[Date Prev][Date Next][Thread Prev][Thread Next][Date Index][Thread Index]
Re: Problems with Statistics package
From: |
Hannes |
Subject: |
Re: Problems with Statistics package |
Date: |
Wed, 30 May 2012 10:26:14 +0200 |
User-agent: |
Dynamic Internet Messaging Program (DIMP) H3 (1.1.4) |
There is an overflow:
octave:4> anova(samples,grps)
warning: division by zero
Note that I do not get a division by 0 warning on this example. But I
do get quite a few division by zero warnings on other examples (always
when the sample values are all identical). Because some of the results
seemed right, I just disabled the warnings, but I don't feel I can
trust the results at all right now.
One-way ANOVA Table:
Source of Variation Sum of Squares df Empirical Var
*********************************************************
Between Groups 944.4969 1 944.4969
Within Groups 0.0000 159 0.0000
---------------------------------------------------------
Total 944.4969 160
Test Statistic f Inf
p-value 0.0000
ans = 0
At least you get the desired result (pval==0), while I get the opposite...

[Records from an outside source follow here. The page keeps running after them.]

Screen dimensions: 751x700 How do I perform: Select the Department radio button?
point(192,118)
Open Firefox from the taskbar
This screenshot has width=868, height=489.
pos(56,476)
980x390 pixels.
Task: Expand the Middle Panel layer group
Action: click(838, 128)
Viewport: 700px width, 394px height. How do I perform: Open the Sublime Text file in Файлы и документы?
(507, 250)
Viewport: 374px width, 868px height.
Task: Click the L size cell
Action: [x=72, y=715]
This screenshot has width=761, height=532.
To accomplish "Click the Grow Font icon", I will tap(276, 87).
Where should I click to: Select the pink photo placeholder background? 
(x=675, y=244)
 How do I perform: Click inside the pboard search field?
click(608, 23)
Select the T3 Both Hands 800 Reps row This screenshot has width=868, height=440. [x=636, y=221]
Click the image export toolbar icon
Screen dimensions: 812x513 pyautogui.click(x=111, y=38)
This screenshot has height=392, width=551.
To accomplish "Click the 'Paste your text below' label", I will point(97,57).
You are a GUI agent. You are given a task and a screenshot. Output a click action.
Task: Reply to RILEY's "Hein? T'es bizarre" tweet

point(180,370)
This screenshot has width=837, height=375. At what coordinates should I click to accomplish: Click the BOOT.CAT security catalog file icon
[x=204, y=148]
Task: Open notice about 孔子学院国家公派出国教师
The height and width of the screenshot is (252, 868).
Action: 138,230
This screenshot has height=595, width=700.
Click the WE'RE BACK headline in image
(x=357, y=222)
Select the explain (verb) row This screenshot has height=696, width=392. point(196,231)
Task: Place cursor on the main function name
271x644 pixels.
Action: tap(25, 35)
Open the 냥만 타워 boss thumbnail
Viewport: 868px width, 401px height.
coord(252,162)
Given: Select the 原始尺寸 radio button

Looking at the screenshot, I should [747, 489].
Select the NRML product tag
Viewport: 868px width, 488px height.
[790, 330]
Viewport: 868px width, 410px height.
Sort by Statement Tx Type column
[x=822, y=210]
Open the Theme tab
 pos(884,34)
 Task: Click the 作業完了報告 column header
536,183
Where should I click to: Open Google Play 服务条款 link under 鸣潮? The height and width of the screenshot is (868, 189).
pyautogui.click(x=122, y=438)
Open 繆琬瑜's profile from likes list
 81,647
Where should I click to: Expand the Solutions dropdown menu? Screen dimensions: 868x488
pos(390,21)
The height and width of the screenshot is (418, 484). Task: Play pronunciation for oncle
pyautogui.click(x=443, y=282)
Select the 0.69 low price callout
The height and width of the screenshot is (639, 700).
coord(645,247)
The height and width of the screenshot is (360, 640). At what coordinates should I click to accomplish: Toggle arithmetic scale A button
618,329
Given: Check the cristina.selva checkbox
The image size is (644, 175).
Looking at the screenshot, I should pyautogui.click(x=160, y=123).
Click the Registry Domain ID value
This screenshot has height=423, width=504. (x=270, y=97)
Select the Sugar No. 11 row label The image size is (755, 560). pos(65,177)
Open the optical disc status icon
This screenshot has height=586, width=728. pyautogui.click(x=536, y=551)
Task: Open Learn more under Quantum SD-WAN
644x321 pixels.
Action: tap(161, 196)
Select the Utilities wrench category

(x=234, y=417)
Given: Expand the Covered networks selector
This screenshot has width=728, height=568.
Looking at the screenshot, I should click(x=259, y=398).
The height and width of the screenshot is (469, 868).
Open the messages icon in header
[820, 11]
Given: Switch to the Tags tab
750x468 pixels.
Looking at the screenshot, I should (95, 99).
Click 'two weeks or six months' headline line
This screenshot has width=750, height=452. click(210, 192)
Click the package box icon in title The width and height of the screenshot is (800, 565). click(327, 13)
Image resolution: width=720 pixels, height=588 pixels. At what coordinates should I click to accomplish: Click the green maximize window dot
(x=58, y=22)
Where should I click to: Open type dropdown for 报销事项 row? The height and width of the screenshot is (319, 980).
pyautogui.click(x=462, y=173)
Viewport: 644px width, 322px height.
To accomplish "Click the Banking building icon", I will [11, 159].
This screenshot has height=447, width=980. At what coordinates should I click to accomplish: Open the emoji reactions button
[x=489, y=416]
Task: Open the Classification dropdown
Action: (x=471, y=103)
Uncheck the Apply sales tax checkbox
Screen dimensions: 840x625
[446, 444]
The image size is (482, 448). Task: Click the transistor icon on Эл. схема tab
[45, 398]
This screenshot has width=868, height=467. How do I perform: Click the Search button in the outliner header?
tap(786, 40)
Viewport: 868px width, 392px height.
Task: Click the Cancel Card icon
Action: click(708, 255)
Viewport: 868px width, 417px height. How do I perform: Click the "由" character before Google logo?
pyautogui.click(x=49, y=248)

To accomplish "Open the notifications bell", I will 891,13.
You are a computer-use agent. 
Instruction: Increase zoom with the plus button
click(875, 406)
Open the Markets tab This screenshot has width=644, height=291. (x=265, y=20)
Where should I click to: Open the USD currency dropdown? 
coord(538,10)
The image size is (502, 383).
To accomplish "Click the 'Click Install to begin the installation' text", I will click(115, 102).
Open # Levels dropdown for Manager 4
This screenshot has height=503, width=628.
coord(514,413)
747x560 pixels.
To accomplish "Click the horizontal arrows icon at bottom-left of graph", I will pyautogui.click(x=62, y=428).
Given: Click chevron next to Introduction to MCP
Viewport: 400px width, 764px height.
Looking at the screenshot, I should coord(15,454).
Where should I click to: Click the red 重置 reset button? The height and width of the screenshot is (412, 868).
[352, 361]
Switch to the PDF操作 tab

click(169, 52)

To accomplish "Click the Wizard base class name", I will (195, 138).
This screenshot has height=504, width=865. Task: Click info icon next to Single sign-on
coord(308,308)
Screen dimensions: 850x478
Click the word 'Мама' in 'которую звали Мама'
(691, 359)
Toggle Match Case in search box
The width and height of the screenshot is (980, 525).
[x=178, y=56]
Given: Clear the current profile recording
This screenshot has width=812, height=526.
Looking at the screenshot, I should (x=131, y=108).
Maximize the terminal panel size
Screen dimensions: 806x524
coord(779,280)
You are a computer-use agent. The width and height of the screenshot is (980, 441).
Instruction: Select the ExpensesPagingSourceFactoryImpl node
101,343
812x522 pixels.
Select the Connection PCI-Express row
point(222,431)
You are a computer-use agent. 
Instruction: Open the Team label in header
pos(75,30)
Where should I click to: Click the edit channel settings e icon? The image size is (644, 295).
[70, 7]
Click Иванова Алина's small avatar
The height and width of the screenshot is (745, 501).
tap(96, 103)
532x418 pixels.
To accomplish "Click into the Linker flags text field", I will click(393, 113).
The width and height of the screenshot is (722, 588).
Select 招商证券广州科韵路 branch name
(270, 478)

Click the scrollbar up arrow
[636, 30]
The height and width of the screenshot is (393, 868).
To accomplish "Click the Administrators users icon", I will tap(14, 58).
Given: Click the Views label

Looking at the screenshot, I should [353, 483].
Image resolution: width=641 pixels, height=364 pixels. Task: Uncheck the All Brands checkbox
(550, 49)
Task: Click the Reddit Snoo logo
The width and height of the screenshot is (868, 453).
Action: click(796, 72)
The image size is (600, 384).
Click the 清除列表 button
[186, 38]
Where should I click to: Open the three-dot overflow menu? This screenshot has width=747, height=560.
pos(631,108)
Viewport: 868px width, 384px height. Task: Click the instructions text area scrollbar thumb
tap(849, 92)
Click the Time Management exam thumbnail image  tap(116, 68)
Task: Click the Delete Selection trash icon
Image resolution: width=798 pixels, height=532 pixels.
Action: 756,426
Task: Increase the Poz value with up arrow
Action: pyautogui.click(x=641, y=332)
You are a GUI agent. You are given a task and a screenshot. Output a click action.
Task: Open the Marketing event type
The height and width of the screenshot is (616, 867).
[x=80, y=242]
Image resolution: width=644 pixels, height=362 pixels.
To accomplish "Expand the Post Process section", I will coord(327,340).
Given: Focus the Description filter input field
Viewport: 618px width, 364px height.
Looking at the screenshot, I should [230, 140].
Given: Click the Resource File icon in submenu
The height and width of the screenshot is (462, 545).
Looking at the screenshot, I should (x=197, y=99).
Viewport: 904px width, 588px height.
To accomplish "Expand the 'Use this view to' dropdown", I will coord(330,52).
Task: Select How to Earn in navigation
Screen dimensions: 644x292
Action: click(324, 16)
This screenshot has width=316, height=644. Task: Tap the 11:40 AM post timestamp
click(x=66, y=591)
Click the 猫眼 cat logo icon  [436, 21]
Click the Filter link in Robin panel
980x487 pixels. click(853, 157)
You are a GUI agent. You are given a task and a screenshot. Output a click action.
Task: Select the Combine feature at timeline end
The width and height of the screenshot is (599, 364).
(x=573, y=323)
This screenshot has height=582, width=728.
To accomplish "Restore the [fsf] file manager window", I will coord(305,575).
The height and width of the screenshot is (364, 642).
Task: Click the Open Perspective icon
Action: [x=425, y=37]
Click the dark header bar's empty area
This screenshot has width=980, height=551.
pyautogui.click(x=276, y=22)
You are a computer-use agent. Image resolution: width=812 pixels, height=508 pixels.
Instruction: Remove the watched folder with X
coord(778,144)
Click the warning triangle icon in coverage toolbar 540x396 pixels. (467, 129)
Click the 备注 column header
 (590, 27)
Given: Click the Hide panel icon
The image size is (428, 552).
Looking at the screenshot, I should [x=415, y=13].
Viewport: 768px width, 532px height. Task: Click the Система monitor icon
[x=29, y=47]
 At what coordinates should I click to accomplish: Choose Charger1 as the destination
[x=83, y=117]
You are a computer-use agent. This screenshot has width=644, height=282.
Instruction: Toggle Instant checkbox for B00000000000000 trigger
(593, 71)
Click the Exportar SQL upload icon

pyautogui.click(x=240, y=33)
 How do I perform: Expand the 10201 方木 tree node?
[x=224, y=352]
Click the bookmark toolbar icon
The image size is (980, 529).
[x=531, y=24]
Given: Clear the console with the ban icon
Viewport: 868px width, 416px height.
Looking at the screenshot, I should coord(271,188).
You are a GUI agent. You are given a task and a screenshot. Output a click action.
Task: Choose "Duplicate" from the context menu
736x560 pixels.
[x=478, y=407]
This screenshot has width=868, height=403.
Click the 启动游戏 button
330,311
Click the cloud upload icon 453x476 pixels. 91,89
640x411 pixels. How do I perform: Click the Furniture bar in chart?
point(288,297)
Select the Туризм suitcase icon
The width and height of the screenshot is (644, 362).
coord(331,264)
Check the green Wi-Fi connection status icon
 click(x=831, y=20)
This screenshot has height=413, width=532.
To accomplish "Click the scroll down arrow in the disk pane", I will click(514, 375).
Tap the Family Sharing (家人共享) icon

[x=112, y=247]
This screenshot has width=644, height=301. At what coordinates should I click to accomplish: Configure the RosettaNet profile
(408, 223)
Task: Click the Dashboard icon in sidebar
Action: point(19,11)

I have looked into the source code, which states the following:
total_mean = mean (y(:));
SSB = sum (group_count .* (group_mean - total_mean) .^ 2);
SST = sumsq (reshape (y, n, 1) - total_mean);
SSW = SST - SSB;
df_b = k - 1;
df_w = n - k;
v_b = SSB / df_b;
v_w = SSW / df_w;
f = v_b / v_w;
pval = 1 - fcdf (f, df_b, df_w);
Now the place where the problematic division takes place is
f = v_b / v_w
which is variance_between by variance_within. This is the right thing
to do according to Wikipedia, but of course variance_within can quite
possibly be 0.
Now from my statistical intution the following results are expected:
v_b != 0 && v_w == 0 -> pval = 1
v_b == 0 && v_w == 0 -> pval = 0
But I am no expert on this... also I don't know what to do if v_w is
really close to 0 but not 0.
Does anyone know more?
octave:5> version
ans = 3.6.1
I updated to 3.6.1 as well, no change.
Best,
Hannes